風や雷は魔法でもあり魔力を使う事で、鎧のように纏う事はできるが、今のキャロとシャロは魔力ではなく神の力の能力としてそれを纏っていた。
「さてルリよ、次はお前の番だ」
「オーディンさん...私の番ってどうゆ事ですか?」
キャロとシャロの契約が終わり、今度はオーディンさんがルリに歩み寄る。ルリは自分に来ると思ってなかったのか少し驚いていた。
「ルリ、君は今グングニルの中にある神の力を借りている状態だが、それを自身の物にできれば神の力を自由に使えるようになる」
「それは、どうすれば私の力になるんですか?」
「それは簡単だ、グングニルを使ってひたすら戦えばいい」
確かにオーディンさんの言ってる、方法自体は簡単なものだった。だがグングニルを持ったルリは普通の冒険者とかと戦えば、勝負にすらならない。力を使うことなく決着がついてしまう。
誰が相手をするのか悩んでいると
「なら、ルリの相手は妾が務めよう」
今まで話を黙って聞いていた。メイシスが名乗りを上げた。
「妾なら、ルリといい勝負ができるはずだし、魔王と言う名を持つ者同士、お互い遠慮なく戦えるはず」
「そうですね、メイシスさんからは学べる事も多い気がしますし、私が全力でぶつかっても問題ない相手だ思うので、よろしくお願いします」
こうして、ゼウス達神を倒すための戦力は少しずつそして確実に増えていっている。俺もまだまだ伸ばせる力があるし、ナツメも破壊の力を使いこなせれば本格的に最強クラスの戦力になるのは間違いと思った。
「ねぇ、フィン」
「なんだい、ミリア」
「子供たちはいつの間にか成長して、大きな目標のために自分の道を歩き始めている。私達はちょっと前冒険者を引退して静かに暮らそうなんて話をしたけどさ。負けてられないわね」
「フフッ、そうだねこんな姿見せられたら、親としてもっと強くなって、子供たちのサポートをしてあげないと、今の主役は子供たちでその道の導になるのが親の役目だから」
「父さん、母さん。2人で何の話をしてるの?」
俺達を見ながら二人で話す父さんたちに声をかけた俺だったが、父さんたちは笑いながら「なんでもない」と誤魔化した。何を話してたか分からなかったが、不思議と悪い話ではなかったのだけは分かる。
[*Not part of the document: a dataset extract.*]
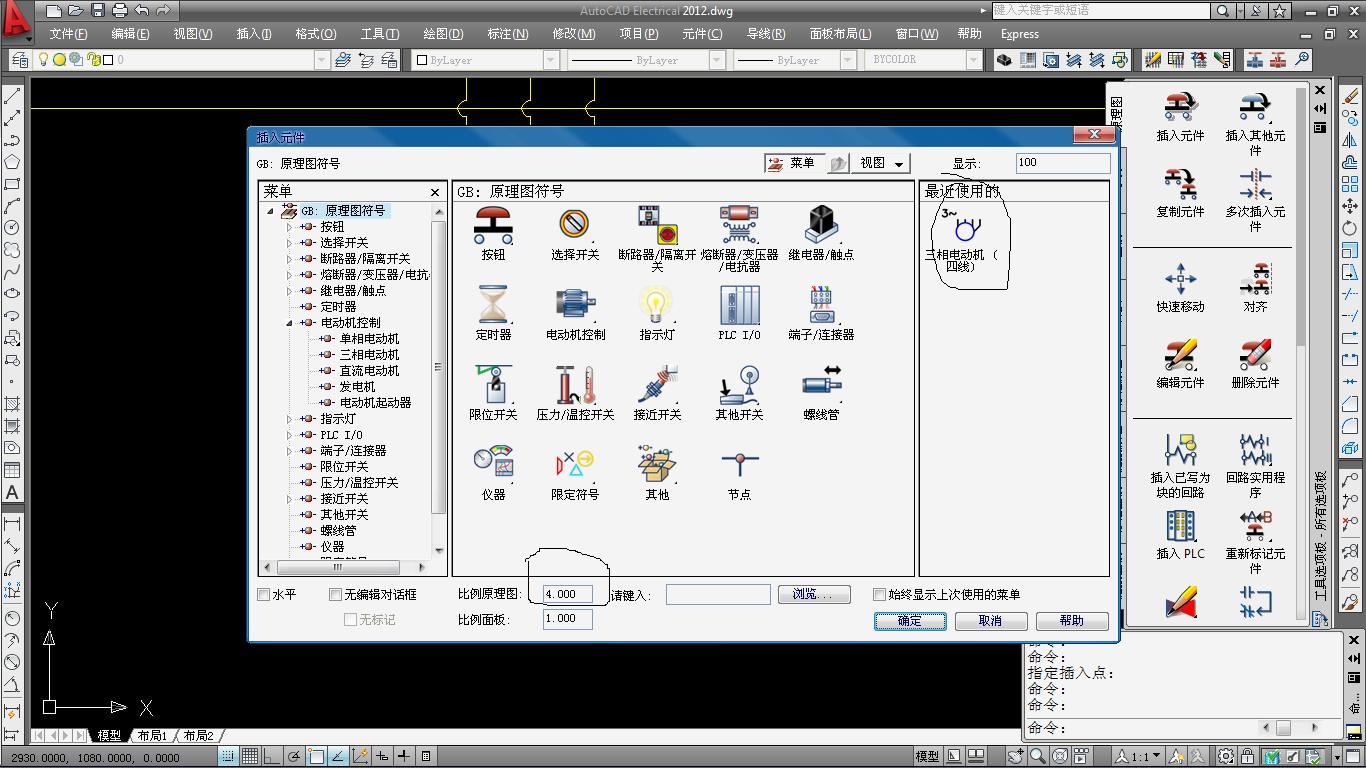This screenshot has height=768, width=1366.
Task: Click 复制元件 in the tool palette
Action: (x=1180, y=192)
父さんたちから少し離れたら、今度はレオとシキが俺の元にやって来た。
「主、私はいつまでも主の使い魔です。その事は忘れないでくださいね」
「マスター、私もレオちゃんと同じでマスターから生まれた所有物。だから私達の事もいつでも頼ってくださいね」
「2人とも...」
2人の言葉を聞いて俺はすごく暖かい気持ちになった。この世界に来てから自由に生きてきたつもりだったが、こんなにも信頼してくれて、期待している2人がいて嬉しくならないはずはない。
もしゼウスを倒し世界が救えてそのことが多くの人に評価されないかもしえない、でも周りで励ましてくれてる人がいる以上、俺達が負けてはいけないのだと改めて心に刻んだ。
こうしてこの日から、新たにフォール家に人が増え来るべき時まで各々が訓練に励むのであった。